• What you have to do
Repeat the material exactly from its first line to the line that includes "Task: Click the v1.2.1 version number". Skip pictures.

Start of Input data

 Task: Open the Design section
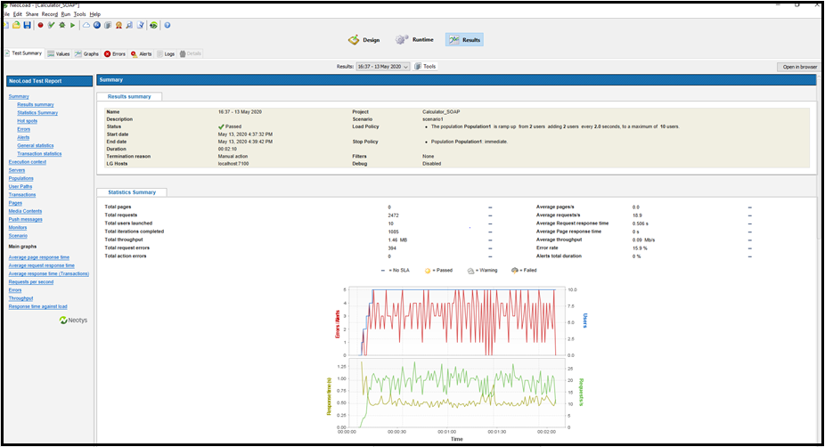click(x=364, y=40)
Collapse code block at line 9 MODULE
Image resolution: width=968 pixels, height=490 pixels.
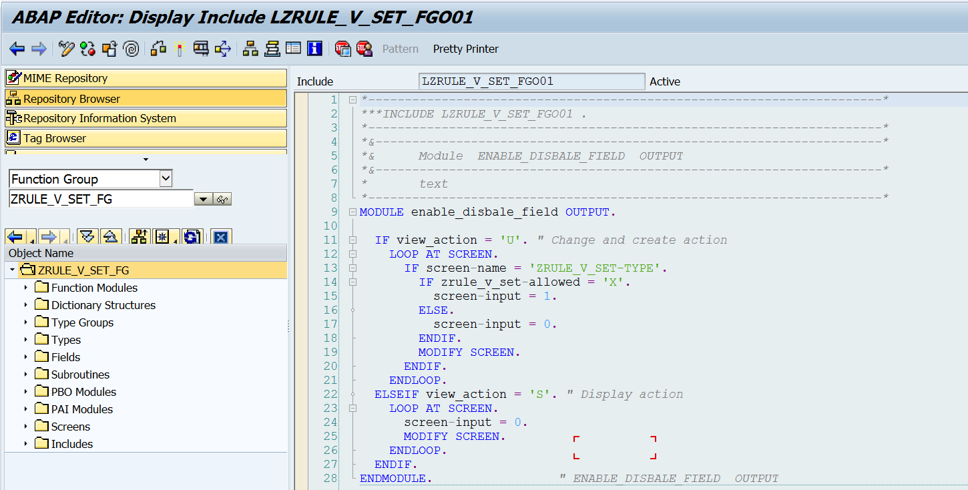(x=352, y=212)
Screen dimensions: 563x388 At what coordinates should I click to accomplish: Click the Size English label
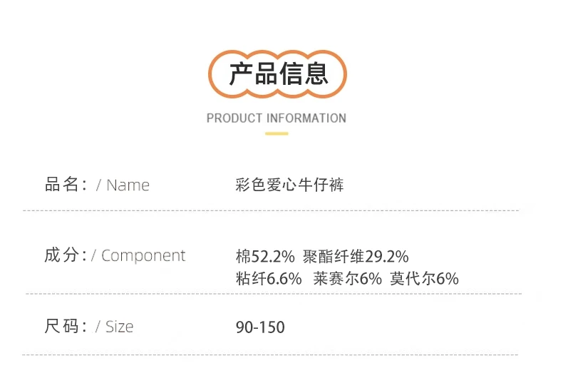(x=119, y=327)
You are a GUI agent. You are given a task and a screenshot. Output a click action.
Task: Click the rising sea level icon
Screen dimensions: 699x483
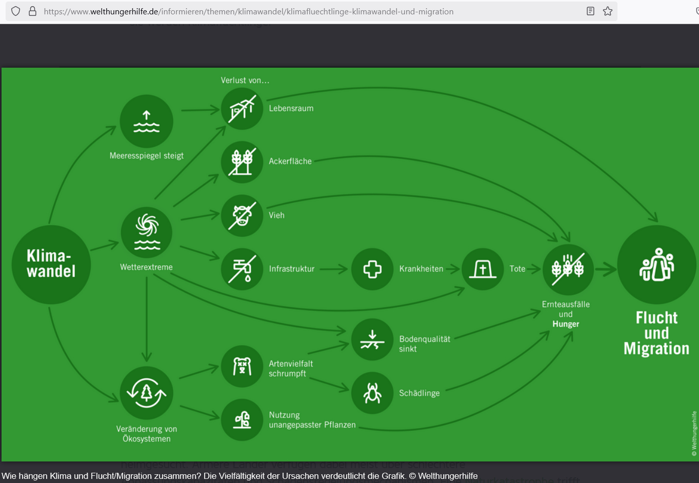click(x=146, y=121)
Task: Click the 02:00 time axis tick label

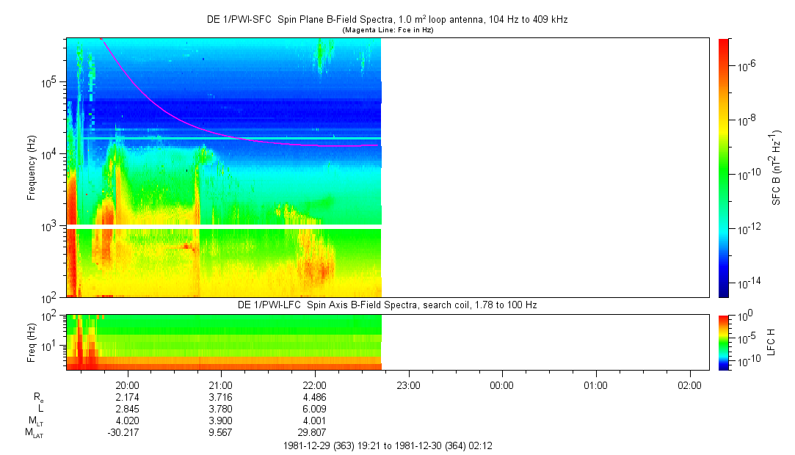Action: [689, 385]
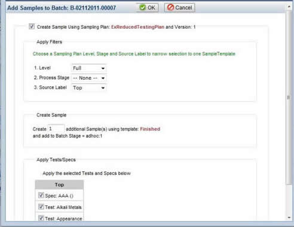The width and height of the screenshot is (294, 227).
Task: Click the green checkmark OK icon
Action: (142, 8)
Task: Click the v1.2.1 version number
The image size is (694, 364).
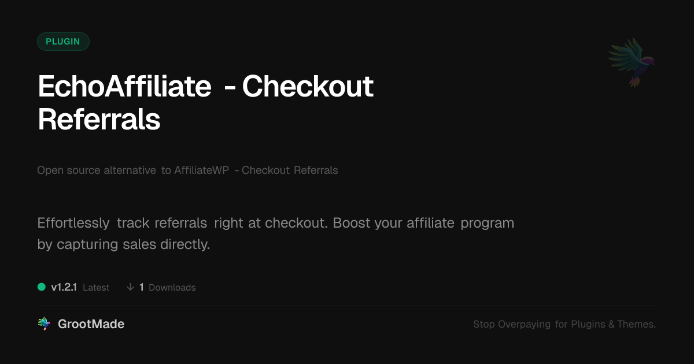Action: coord(64,287)
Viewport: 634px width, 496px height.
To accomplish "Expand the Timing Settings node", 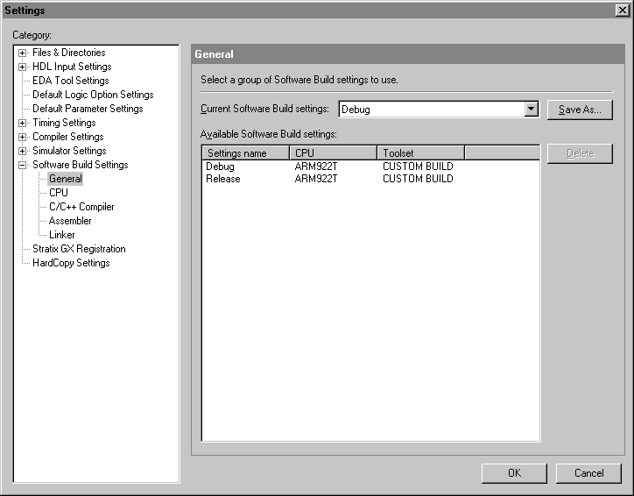I will [23, 123].
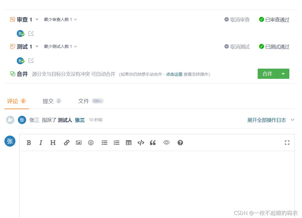The image size is (302, 218).
Task: Open the merge options dropdown arrow
Action: [x=283, y=74]
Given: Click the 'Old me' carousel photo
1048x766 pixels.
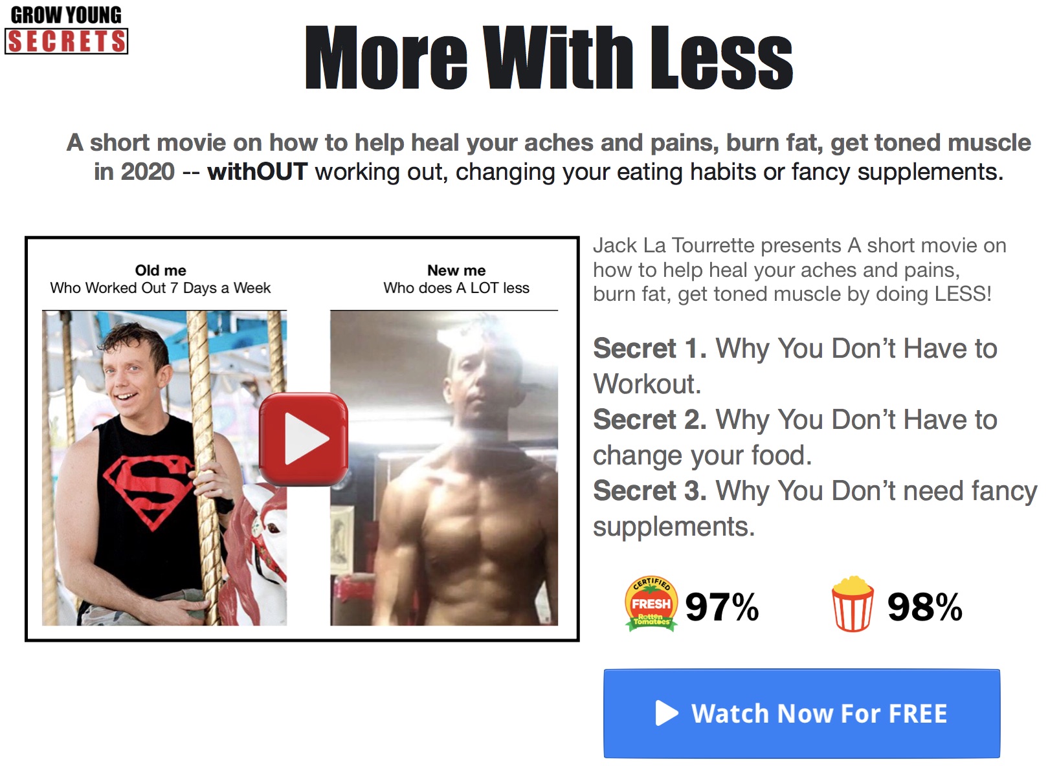Looking at the screenshot, I should point(164,468).
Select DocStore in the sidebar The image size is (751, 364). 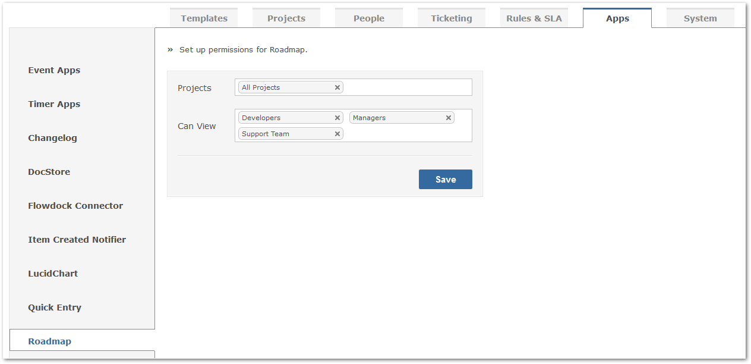(49, 172)
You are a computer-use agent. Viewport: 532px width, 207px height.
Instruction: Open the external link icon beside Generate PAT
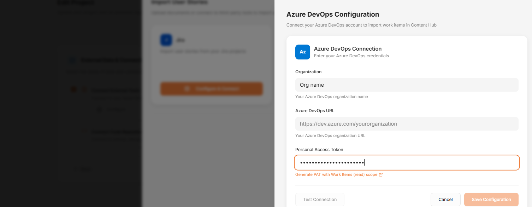pyautogui.click(x=381, y=175)
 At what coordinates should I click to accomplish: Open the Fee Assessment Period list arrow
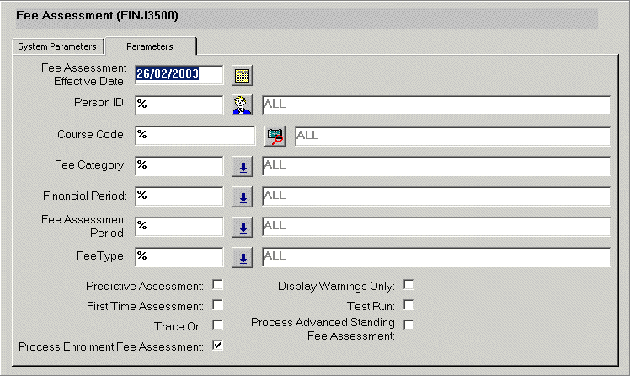(243, 228)
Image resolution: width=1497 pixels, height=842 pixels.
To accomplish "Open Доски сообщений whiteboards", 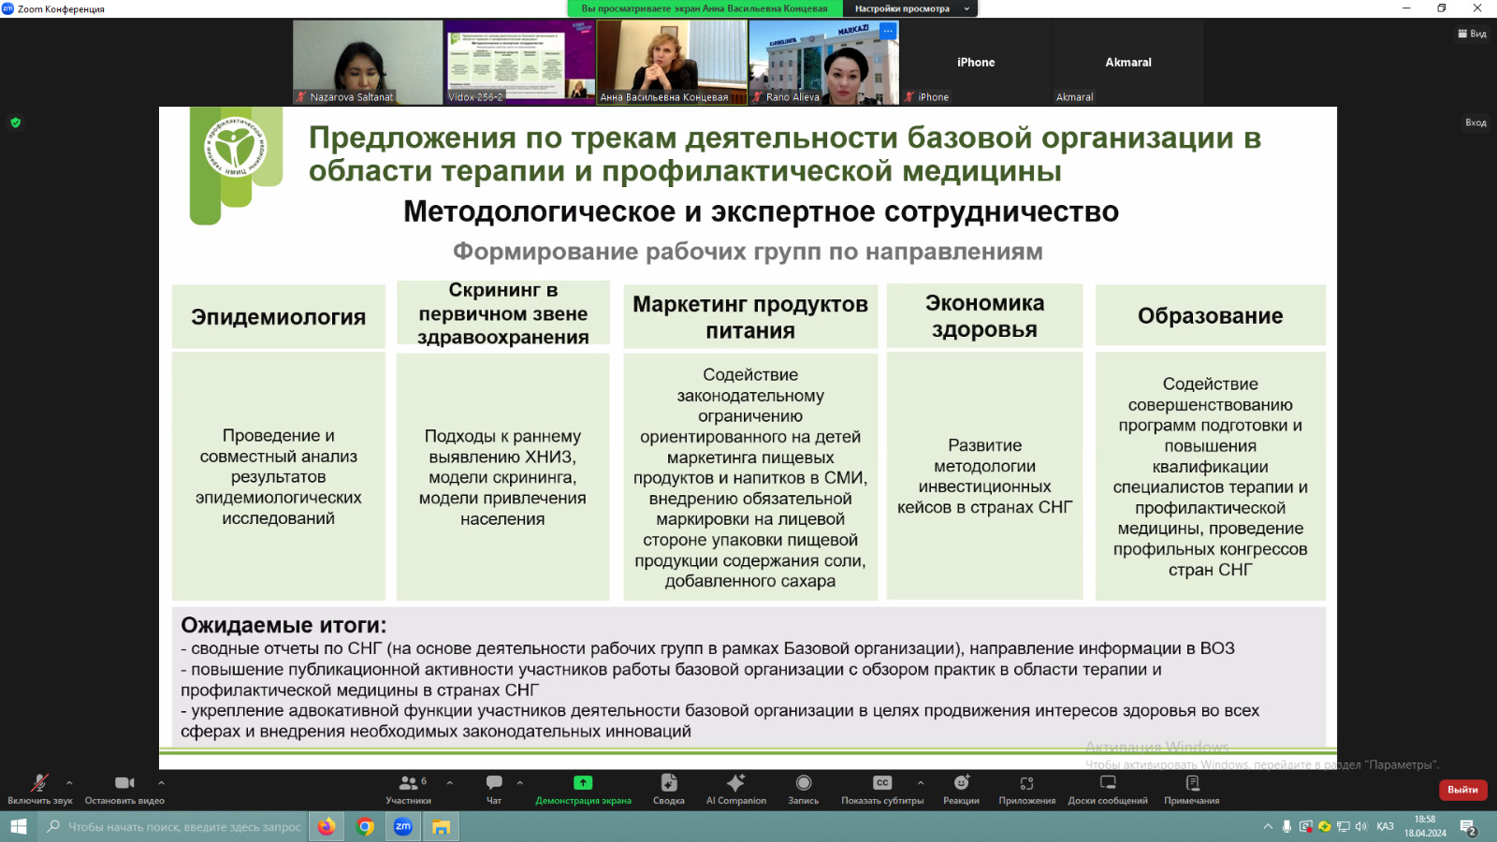I will click(x=1108, y=788).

End of Input data

• Solved exercise
 Task: Open the Design section
click(x=364, y=40)
Collapse code block at line 9 MODULE
Image resolution: width=968 pixels, height=490 pixels.
(x=352, y=212)
Screen dimensions: 563x388 At what coordinates should I click to accomplish: Click the Size English label
(x=119, y=327)
You are a GUI agent. You are given a task and a screenshot. Output a click action.
Task: Click the rising sea level icon
Screen dimensions: 699x483
click(x=146, y=121)
Task: Click the 02:00 time axis tick label

Action: [689, 385]
The width and height of the screenshot is (294, 227).
Task: Click the green checkmark OK icon
Action: (142, 8)
Task: Click the v1.2.1 version number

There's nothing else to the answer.